Bored, on a three hour train ride, I began a Google search on my phone for some lines of poetry I vaguely remembered, which I thought were T.S. Eliot, but which turned out to be Matthew Arnold: Wandering between two worlds, one dead,/The other powerless to be born (from Stanzas from the Grande Chartreuse).
This led to some lines of Gramsci, in two versions, a good and bad translation, the latter more vivid: The old world is dying and the new world struggles to be born. Now is the time of monsters. What Gramsci actually wrote translates more accurately as: This crisis consists precisely in the fact that the old is dying and the new cannot be born; in this interregnum a great variety of morbid symptoms appear. Jerome Roos, The Days of Innocence Are Over, Telesur TV September 5, 2014 http://www.telesurtv.net/english/opinion/The-Days-of-Innocence-Are-Over-Self-Organization-in-a-Time-of-Monsters-20140906-0025.html
This however gives me some slight comfort, that though I may be witnessing the death via entropy of the world in which I have lived, of the Enlightenment and tolerance and acceptance of diversity and of equality and democracy and the free speech rule-sets to which I have devoted so many years of love and study, that another good world may emerge from the shards; that the effort of writing The Ethical Spectacle is not wasted, because if nothing else, it serves as a letter to an intelligent twelve year old girl living five hundred or a thousand years from now. One of the signs I remember, with nostalgia and affection, from Occupy Wall Street demonstrations was the sincere Another world is possible. I will even quote to you John 12:24: Verily, verily, I say unto you, Except a corn of wheat fall into the ground and die, it abideth alone: but if it die, it bringeth forth much fruit.

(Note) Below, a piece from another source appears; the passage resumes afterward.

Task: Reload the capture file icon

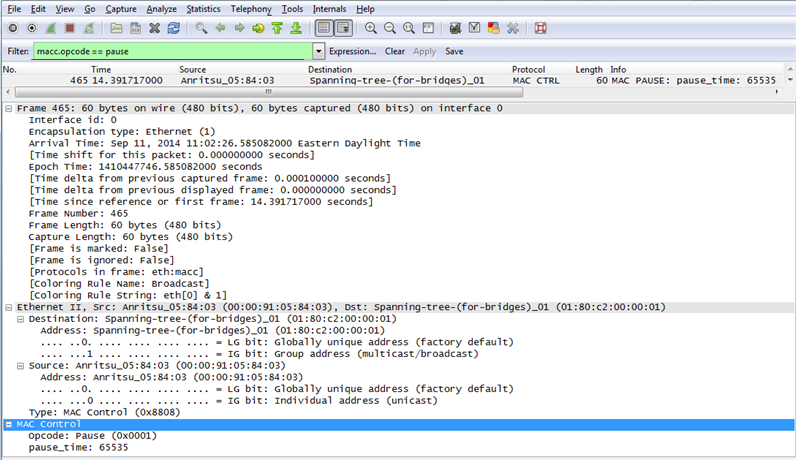Action: pyautogui.click(x=174, y=28)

To be completely clear, this is not an argument for passivity at all, but for zealous activism amidst the crumbling and crashing of edifices. It has been my honor these last few years to defend some beautiful Catholic Workers in criminal prosecutions, and I learned from them the following statement of Dorothy Day: "Don't worry about being effective. Just concentrate on being faithful to the truth." ("May tomorrow be a Dorothy day").
On a far more petty note, I take a small and rather malicious comfort, from the thought that histories (if there are any) of our time written in the future (history being rightly, and almost exclusively the province of hopeful, diverse, tolerant Whigs) will not be kind to Donald Trump, Steve Bannon, Paul Ryan and the other architects of our misfortunes. Further, I would like each of them (and Kellianne Conway too, and so many others) to have at least one moment of clarity at the end, a vision of their own ignominy and oblivion.
That thought started me thinking about wind metaphors. At the end of One Hundred Years of Solitude, IMO the greatest twentieth century novel, the city of mirrors (or mirages) [is] wiped out by the wind and exiled from the memory of men.Then I remembered the moment when everything begins to change in Lord of the Rings, when the pervasive evil of Mordor begins to crumble and fall to pieces, at Ghan-Buri-Ghan's cry, Wind is changing! As a result, I aspire very grandiosely to become a variation on Walter Benjamin's Angel of History, who would like to stay, awaken the dead, and make whole what has been smashed. But a storm is blowing from Paradise; it has got caught in his wings with such violence that the angel can no longer close them. This storm irresistibly propels him into the future to which his back is turned, while the pile of debris before him grows skyward. In my version, I am facing forward, and radiating, as best I can, in Gramsci's phrase, an optimism, not of the intellect, but of the will.